Should the Elgin Marbles be returned to Greece? | WHAT REALLY HAPPENED

Should the Elgin Marbles be returned to Greece?

The British Museum is the proud possessor of some of Greece’s most ancient and priceless artefacts. In the bicentenary of the Greek War of Independence it is meet to reflect on what wonders Greece has wrought and whether there ought to be a restitution of the Ancient Greek monuments that are now held far from Greece.

How did these friezes from Athens come to be in London? Cast your mind back over 200 years. Greece was a province of the Ottoman Empire. Proud Ellas had been subjugated by the Turks in the 15th century. The Orthodox Christians were reduced to dhimmi status. Many Hellenes resolved to endure the galling yoke of Ottoman oppression no longer. They valiantly battled against overwhelming odds to cast off the heavy shackles cast in Istanbul.
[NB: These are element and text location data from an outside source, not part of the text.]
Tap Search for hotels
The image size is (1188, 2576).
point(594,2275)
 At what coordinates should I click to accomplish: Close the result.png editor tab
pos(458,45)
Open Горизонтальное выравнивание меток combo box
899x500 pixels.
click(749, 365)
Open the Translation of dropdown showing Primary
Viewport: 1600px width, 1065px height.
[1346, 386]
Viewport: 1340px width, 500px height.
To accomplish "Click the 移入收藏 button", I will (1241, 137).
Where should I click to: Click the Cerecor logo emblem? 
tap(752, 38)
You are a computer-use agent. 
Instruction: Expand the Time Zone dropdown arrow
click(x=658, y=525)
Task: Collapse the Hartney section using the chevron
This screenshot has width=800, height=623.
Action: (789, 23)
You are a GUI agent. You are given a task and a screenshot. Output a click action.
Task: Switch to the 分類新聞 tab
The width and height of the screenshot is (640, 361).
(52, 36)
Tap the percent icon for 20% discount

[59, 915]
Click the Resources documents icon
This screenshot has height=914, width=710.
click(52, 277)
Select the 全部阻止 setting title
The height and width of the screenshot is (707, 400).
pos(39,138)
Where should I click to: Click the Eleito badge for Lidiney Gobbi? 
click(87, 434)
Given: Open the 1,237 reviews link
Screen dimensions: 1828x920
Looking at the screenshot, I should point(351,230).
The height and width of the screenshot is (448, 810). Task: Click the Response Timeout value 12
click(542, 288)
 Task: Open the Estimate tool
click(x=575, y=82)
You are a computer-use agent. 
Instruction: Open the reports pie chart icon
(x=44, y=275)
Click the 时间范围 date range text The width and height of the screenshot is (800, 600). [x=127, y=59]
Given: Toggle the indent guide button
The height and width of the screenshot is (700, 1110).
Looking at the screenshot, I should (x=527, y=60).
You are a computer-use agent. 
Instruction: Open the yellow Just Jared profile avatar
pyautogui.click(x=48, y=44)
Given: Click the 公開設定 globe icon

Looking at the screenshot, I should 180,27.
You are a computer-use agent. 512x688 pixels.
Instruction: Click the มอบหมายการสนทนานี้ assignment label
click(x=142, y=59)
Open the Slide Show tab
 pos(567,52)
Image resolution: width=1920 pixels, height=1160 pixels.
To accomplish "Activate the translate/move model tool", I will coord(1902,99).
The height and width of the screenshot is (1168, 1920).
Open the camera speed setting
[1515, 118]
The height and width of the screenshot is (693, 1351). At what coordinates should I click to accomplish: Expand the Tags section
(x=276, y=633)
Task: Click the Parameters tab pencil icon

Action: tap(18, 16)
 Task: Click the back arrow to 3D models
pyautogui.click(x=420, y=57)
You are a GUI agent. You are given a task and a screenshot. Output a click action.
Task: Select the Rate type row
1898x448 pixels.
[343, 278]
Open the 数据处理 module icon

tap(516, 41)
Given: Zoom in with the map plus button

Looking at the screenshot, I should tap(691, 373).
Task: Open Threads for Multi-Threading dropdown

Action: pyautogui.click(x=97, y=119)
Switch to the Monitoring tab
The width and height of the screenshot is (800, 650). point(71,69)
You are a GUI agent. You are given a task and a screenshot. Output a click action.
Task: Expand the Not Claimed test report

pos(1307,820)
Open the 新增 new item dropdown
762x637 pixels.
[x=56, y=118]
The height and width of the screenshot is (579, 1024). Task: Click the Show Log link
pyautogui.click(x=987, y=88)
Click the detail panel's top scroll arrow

It was during the Greek War of Liberation that the British ambassador to the Sublime Porte was the Earl of Elgin. Like most British patricians his noble lordship was classically educated. He had been brought up on tales of the resplendence and genius of the Greek race. In Athens he saw that the Acropolis (‘’upper city’’) was used by the Ottoman Army as a munitions dump. By happenstance or design the Parthenon (‘’virgin temple’’) could have been blown to zhenat.